Being human, fully from Axel Kahn - Stock Edition, March 2016
Dewi and Eka are identical twins born in the southern province of Kalimantan, Borneo. The first one is saved from a terrible fire in which everyone thinks Eka perished. In fact, the latter has been recovered by a female orangutan who will raise her. Dewi will be one of the most brilliant women of her generation, and will receive the Nobel Prize for Physiology and Medicine. Eka, as for her, although she was taken in by a human society at the age of ten, will remain a wild child suffering from severe mental retardation.
She will die miserably. Both sisters have the same genes. How was Dewi able to develop the tools for brilliant, fully human development, what were the stages and conditions? Why couldn't all this happen in Eka?
Axel Kahn uses fiction to introduce the theme he develops through an essay, seeking to enrich, touch after touch, the observation of his twin heroines whose image and example runs through the work.
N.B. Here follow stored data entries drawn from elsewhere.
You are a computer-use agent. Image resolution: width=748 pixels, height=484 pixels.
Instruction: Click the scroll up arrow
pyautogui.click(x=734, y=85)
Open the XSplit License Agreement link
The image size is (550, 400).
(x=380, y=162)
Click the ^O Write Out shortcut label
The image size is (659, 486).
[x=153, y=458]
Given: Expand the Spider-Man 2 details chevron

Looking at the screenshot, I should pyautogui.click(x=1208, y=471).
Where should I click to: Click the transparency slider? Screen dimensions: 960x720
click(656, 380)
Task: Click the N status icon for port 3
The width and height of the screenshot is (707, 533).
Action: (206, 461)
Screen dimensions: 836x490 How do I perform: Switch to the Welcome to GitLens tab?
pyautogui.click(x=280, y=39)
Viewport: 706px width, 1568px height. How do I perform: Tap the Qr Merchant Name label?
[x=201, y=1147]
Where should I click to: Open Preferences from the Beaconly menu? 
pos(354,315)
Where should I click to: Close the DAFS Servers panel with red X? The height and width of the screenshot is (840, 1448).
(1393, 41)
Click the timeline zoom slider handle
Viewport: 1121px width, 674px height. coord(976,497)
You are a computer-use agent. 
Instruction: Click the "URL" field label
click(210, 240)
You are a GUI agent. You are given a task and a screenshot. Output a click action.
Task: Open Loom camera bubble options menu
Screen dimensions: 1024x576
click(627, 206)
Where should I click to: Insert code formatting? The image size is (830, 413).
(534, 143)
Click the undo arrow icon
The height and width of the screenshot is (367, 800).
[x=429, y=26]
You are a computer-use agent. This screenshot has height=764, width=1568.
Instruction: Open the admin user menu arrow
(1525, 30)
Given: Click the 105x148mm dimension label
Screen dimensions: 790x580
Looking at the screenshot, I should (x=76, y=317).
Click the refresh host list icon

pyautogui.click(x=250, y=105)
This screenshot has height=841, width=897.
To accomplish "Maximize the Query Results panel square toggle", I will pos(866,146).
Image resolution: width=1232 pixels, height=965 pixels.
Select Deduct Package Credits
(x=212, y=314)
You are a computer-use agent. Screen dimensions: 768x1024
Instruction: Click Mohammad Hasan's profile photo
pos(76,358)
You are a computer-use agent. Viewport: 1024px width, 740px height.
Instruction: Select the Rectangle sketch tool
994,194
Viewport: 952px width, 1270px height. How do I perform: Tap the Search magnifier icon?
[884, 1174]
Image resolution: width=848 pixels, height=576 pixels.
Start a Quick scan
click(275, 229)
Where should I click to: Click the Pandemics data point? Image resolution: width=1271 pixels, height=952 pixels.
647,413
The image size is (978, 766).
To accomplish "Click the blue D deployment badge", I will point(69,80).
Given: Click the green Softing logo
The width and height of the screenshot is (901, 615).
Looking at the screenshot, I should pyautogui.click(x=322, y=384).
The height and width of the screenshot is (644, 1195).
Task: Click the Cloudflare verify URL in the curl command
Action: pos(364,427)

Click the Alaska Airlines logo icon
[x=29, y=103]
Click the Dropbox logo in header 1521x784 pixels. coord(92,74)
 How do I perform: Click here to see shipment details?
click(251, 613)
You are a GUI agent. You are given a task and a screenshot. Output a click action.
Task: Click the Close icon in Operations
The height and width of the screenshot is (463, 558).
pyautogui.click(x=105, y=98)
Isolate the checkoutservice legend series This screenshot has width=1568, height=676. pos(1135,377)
He reminds us of the role of the otherness of the one and the other, like two incandescent logs that set each other on fire, and enjoins us : "Let's dare to want, then maybe we can. »
Dewi and Eka are true twins, they share one hundred percent of their genes and are, in this way, both individuals of a single clone. This means that the biological determinants of genetic origin of the two sisters are similar, that they possess the same potentialities in the first place. The properties of their neurons, their ability to form the complex synaptic networks that are the cellular support of cognitive abilities are similar... So what exactly do we need to be fully human?
Axel Kahn is the author of some twenty books, several of which have been best-sellers, including Et l'homme dans tout ça ? (NiL, 2000), Raisonnable et humain (NiL, 2004), L'Homme, ce roseau pensant (NiL, 2007) and Pensées en chemin. Ma France, des Ardennes au Pays Basque (Stock, NiL, 2014).